Archive for June, 2009

An engaging book review of Gillian Gill’s We Two in the Washington Times notes in passing that the power brokers around Queen Victoria were determined from the beginning to keep her young husband in his place.  So Albert was permitted to bring only his valet, his dog, and his librarian with him to England. This is the first time I have ever heard that royals have their own personal librarians. I wonder if one needs an MLS for such a gig?

Another new book has a very intriguing thesis that Gauguin sliced off Van Gogh’s ear:

According to a new book, the painter Vincent van Gogh did not slice off his left ear in a fit of madness and drunkenness in Arles in December 1888. His ear was severed by a sword wielded by his friend, the painter, Paul Gauguin, in a drunken row over a woman called Rachel and the true nature of art.
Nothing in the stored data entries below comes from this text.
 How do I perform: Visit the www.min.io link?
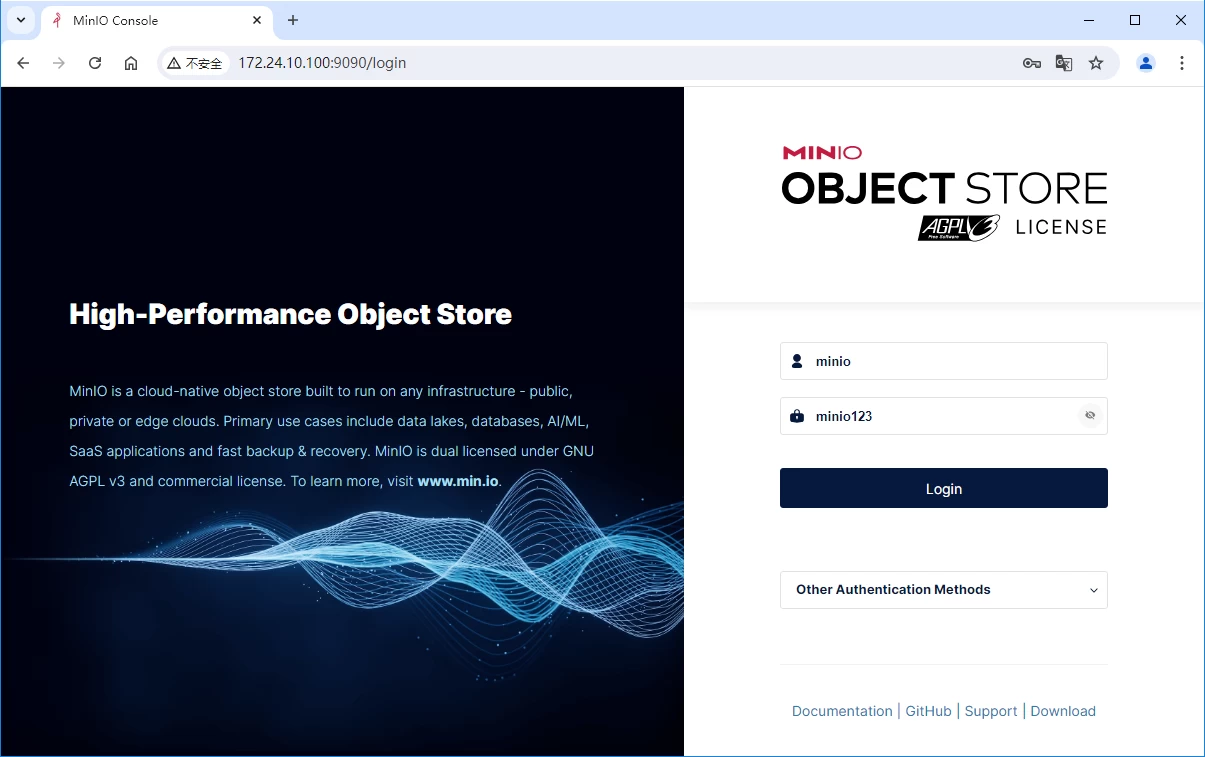click(x=457, y=481)
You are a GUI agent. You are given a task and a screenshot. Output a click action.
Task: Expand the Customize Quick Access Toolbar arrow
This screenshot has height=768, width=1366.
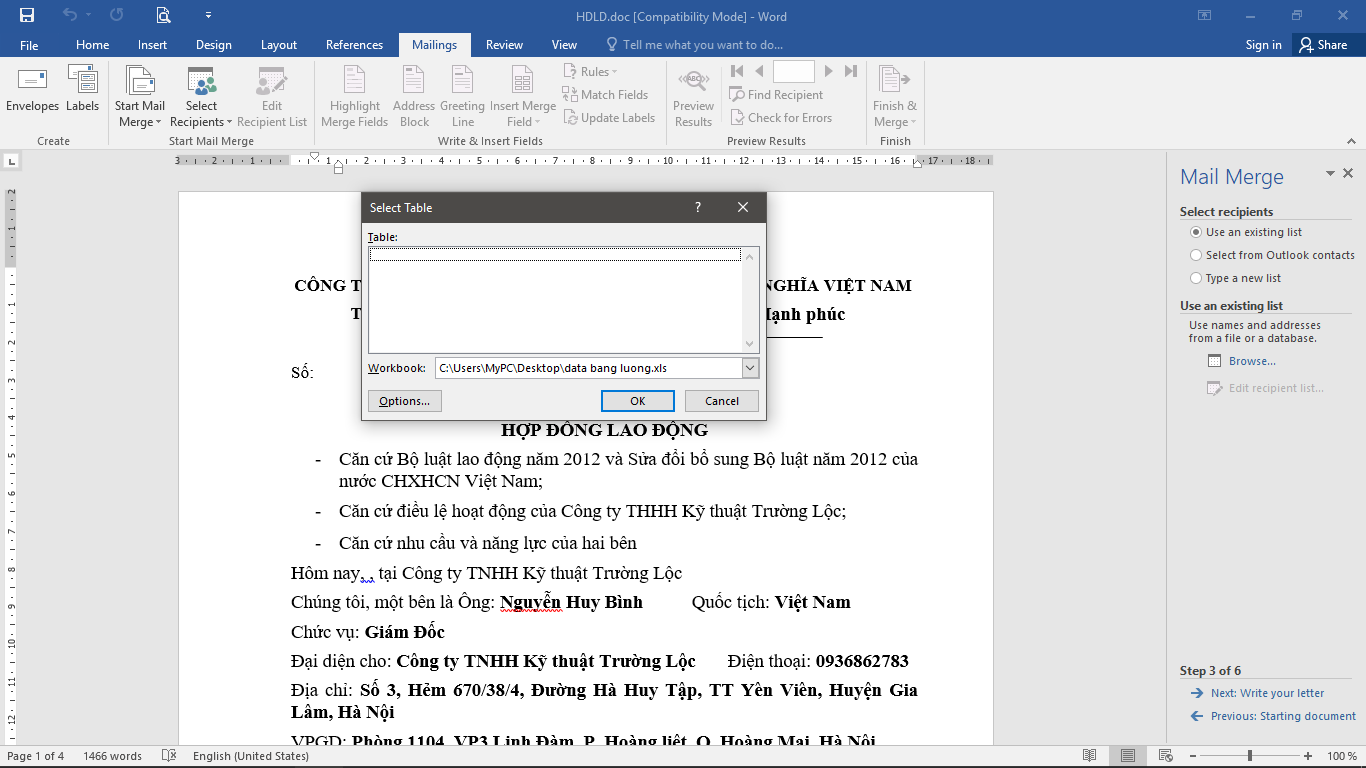(208, 16)
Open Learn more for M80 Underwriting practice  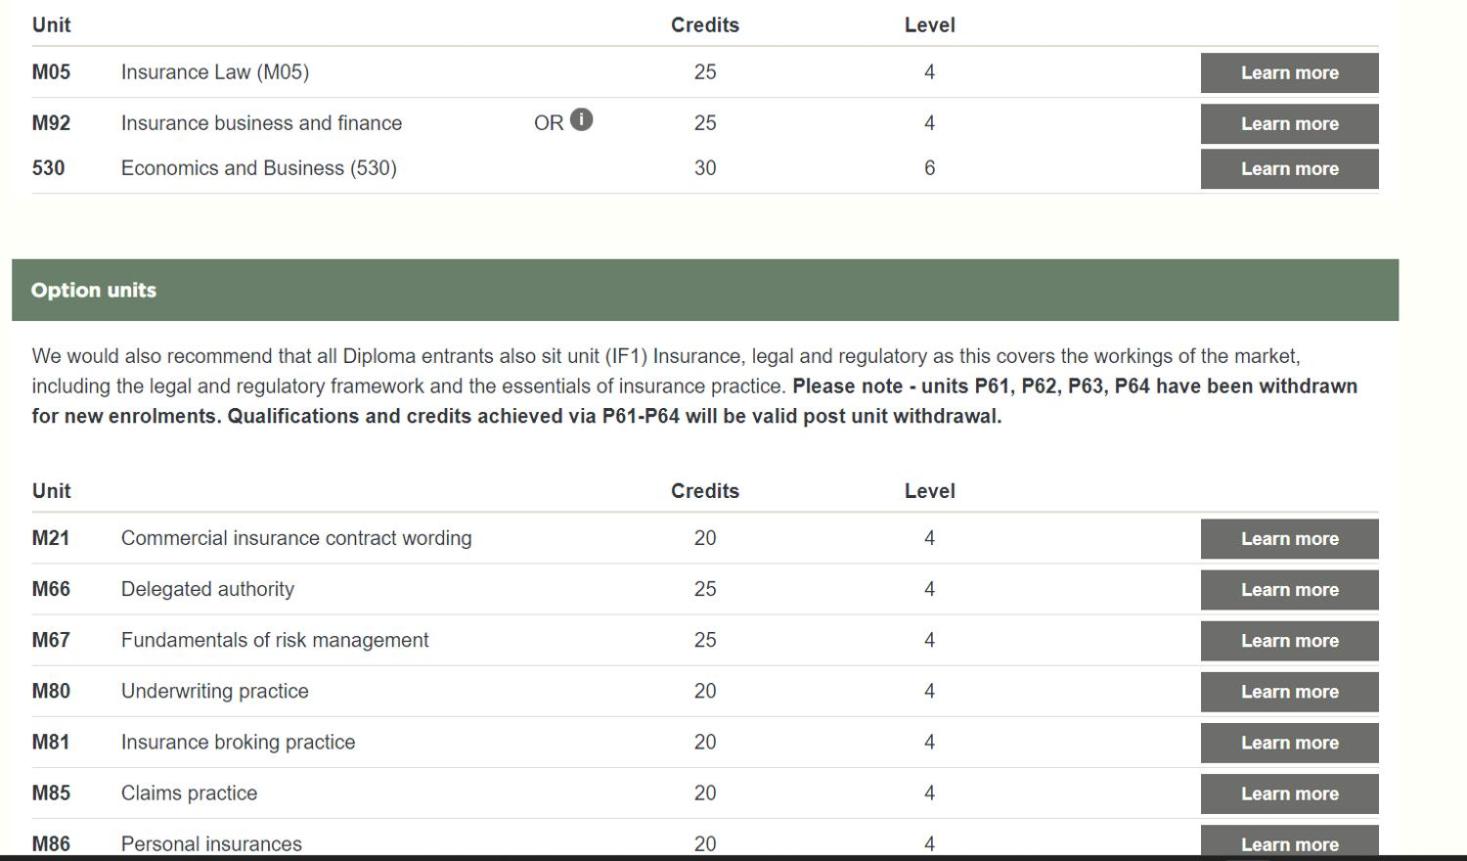[1289, 692]
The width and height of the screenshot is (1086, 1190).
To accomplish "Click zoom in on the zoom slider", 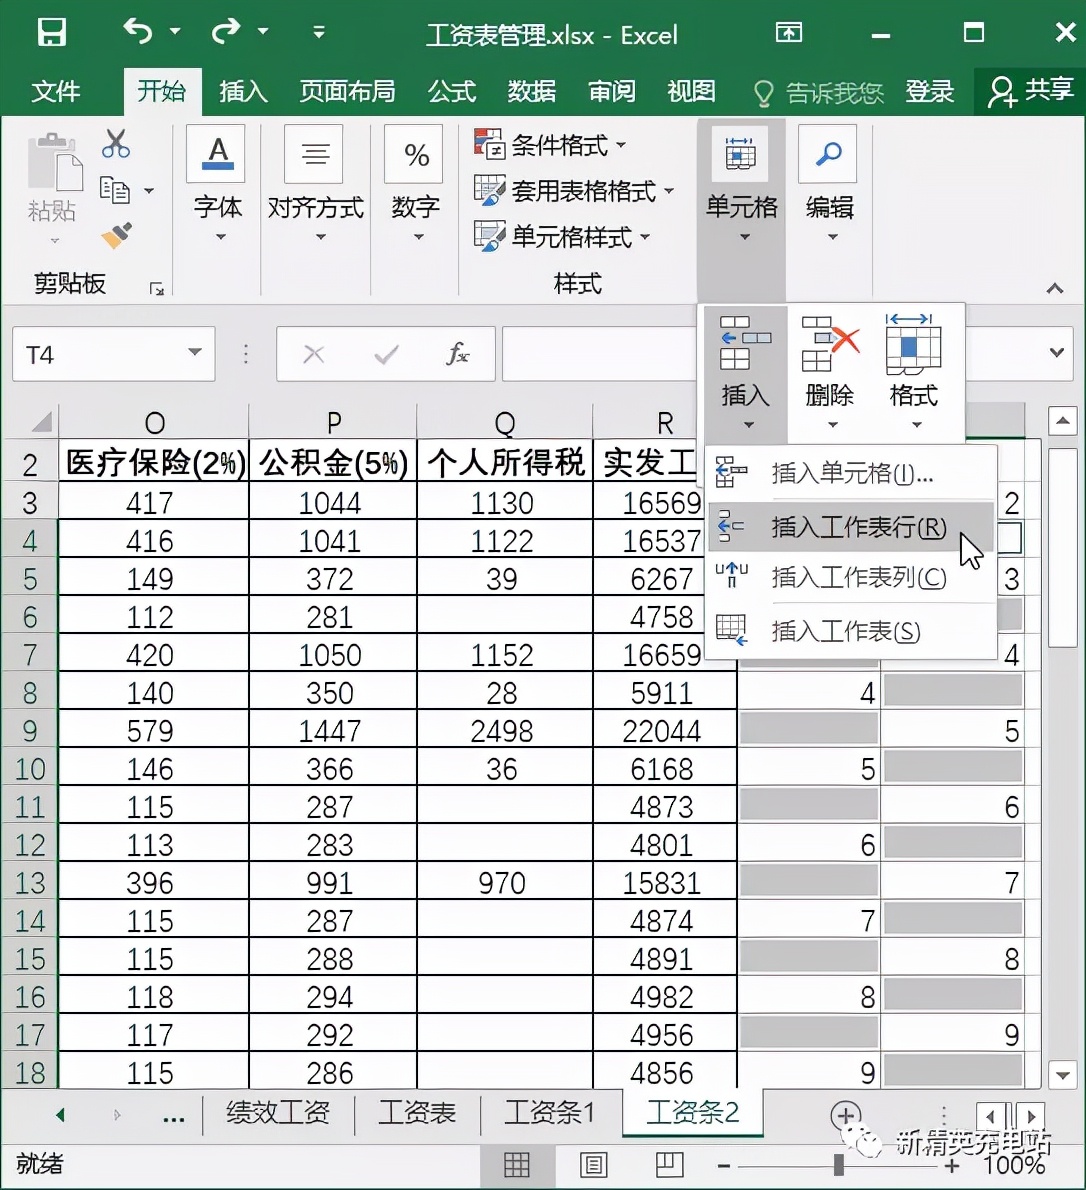I will point(951,1165).
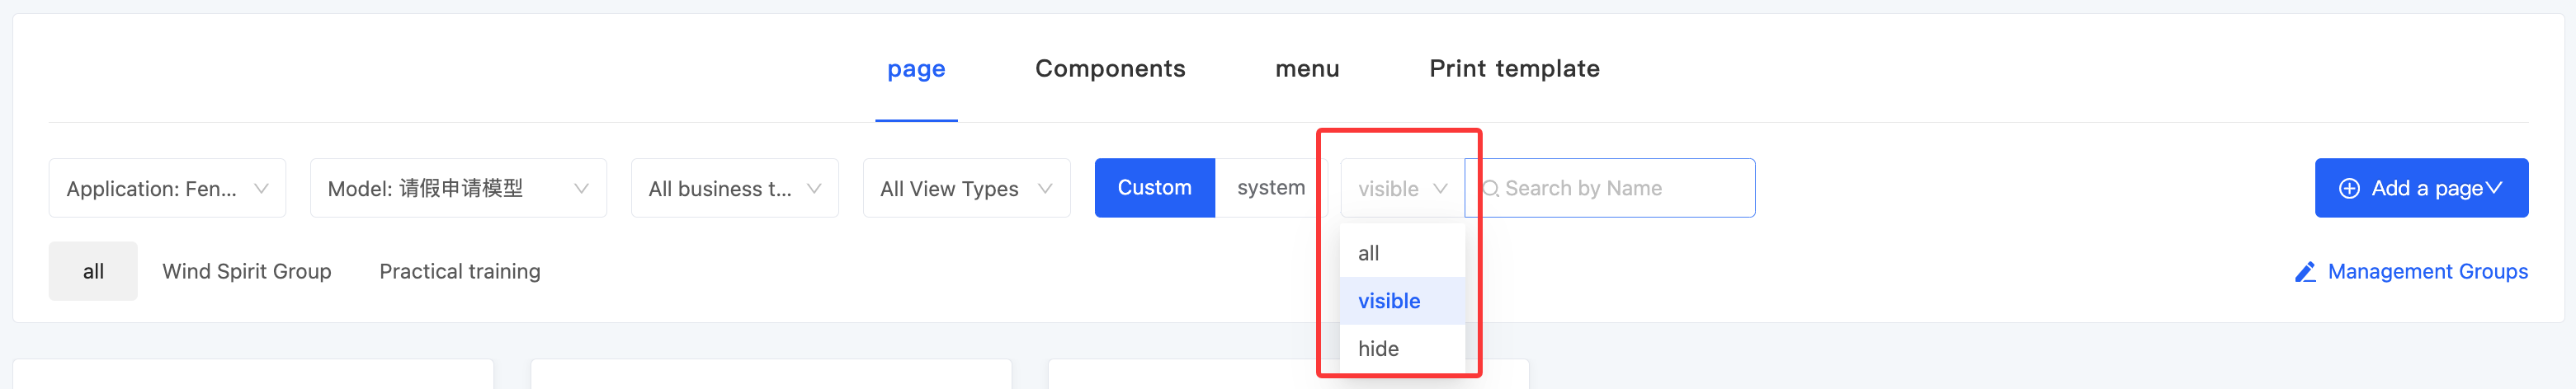Select the "all" group filter
This screenshot has width=2576, height=389.
pos(93,271)
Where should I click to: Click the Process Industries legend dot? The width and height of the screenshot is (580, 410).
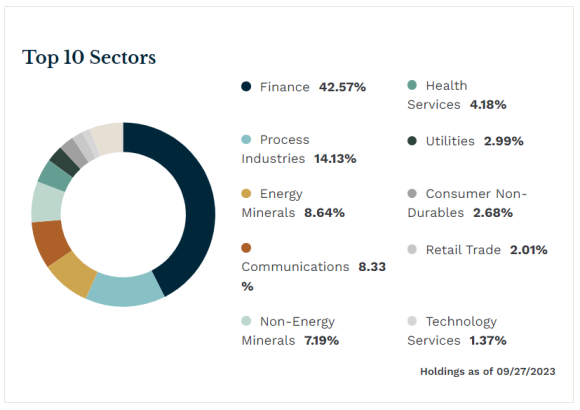coord(246,140)
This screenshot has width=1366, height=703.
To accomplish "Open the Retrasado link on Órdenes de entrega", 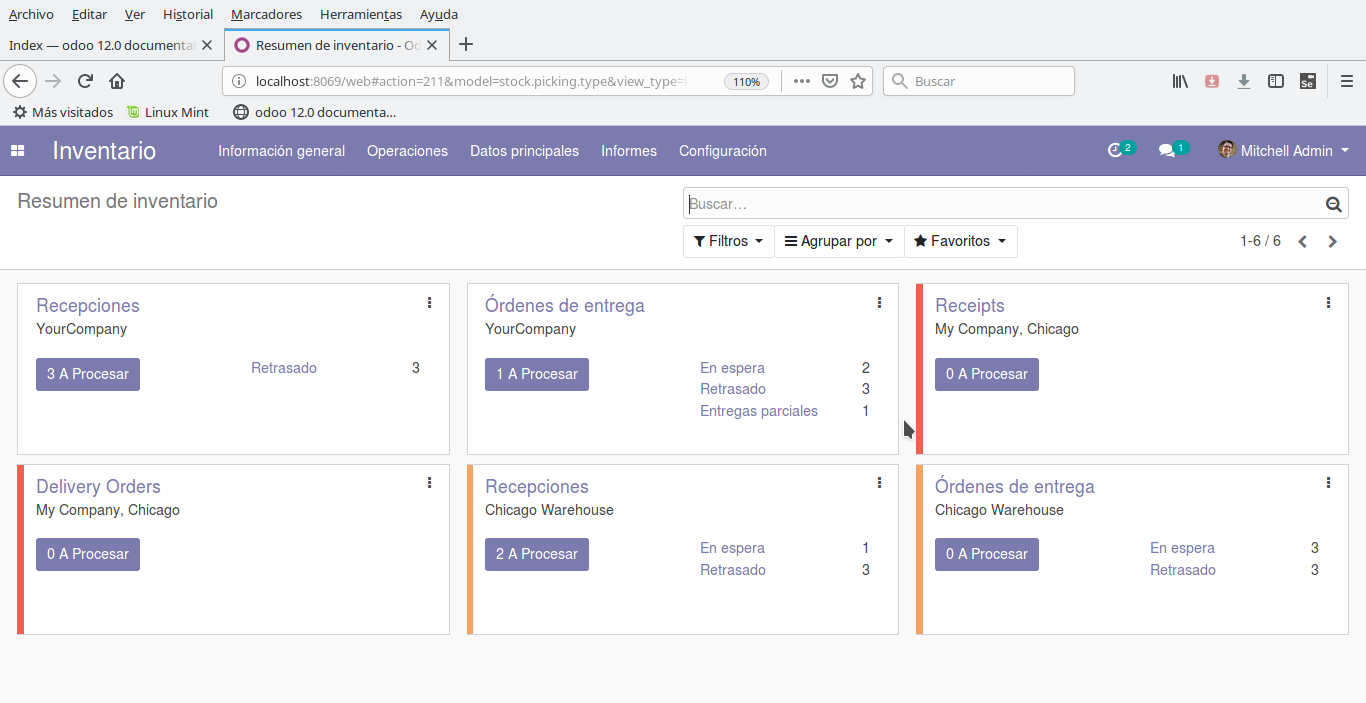I will 733,389.
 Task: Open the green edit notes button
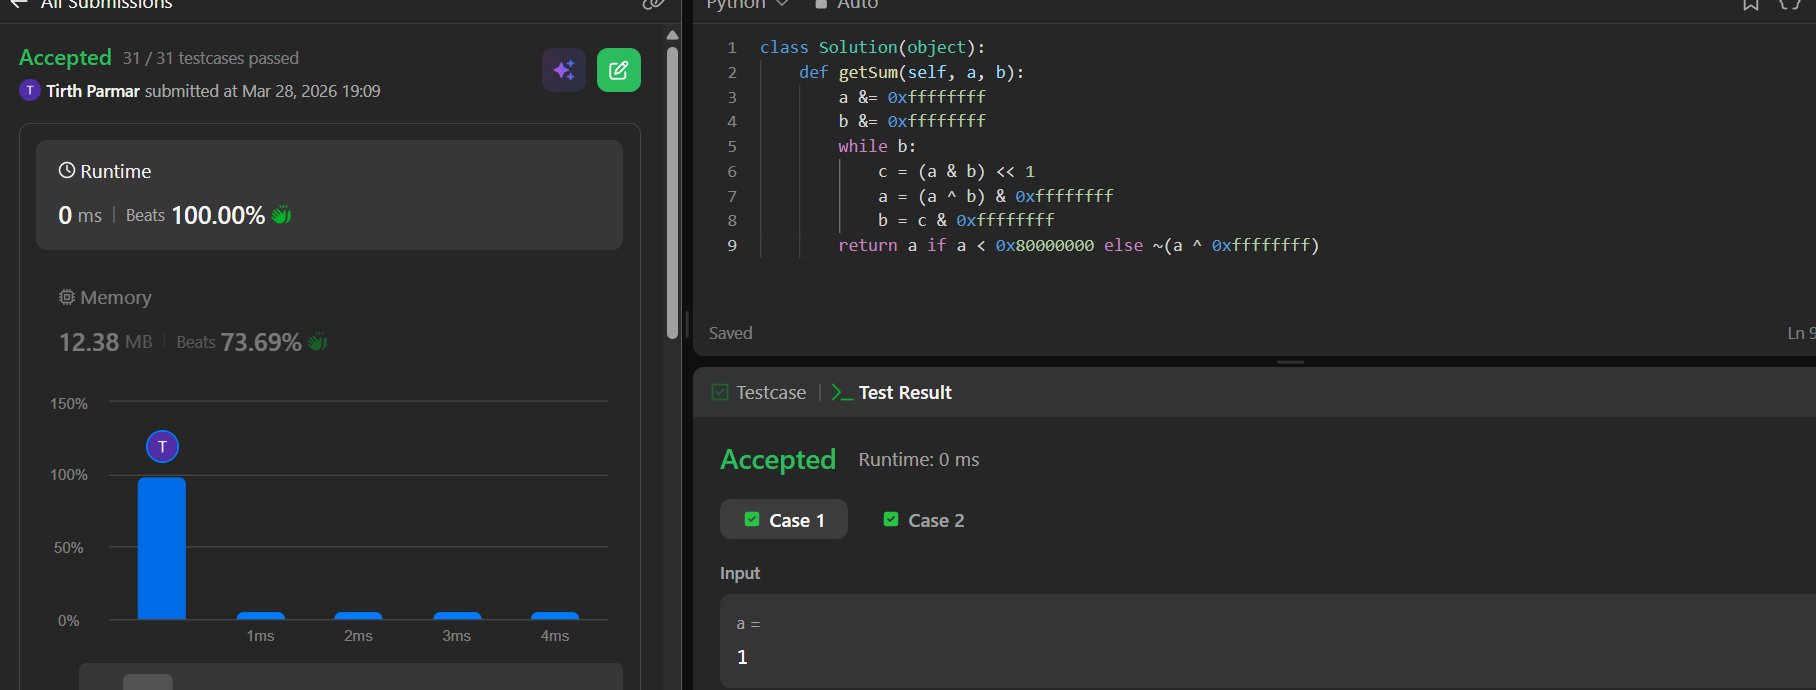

Such is the thesis proposed in Van Goghs Ohr, Paul Gauguin und der Pakt des Schweigens by Hans Kaufmann and Rita Wildegans reviewed in the Independent (UK). They believe that Van Gogh lied about what happened in order to protect his friend. Whatever the case may be, it occurs to me  that A Woman Called Rachel and the True Nature of Art  would make a nice title for a novel.

Flannery  a new biography by Brad Gooch is the subject of a very interesting essay, Touched by Evil, on  writer Flannery O’Connor in the June Atlantic Monthly.  The author, Joseph O’Neill, wonders whether humans are as awful as O’Connor portrays them and says that she reflected on the question in a number of essays.  She wrote once:

I am always having it pointed out to me that life in Georgia is not at all the way I picture it, that escaped criminals do not roam the roads exterminating families, nor Bible salesmen prowl about looking for girls with wooden legs.

Whatever the answer may be, O’Neill says that Gooch is able to show that many of the “outlandish elements” in her stories ” were inspired by actual events”. This was a very interesting essay/review and  has left me in some ways even more puzzled by O’Connor than I was before– and that is saying something.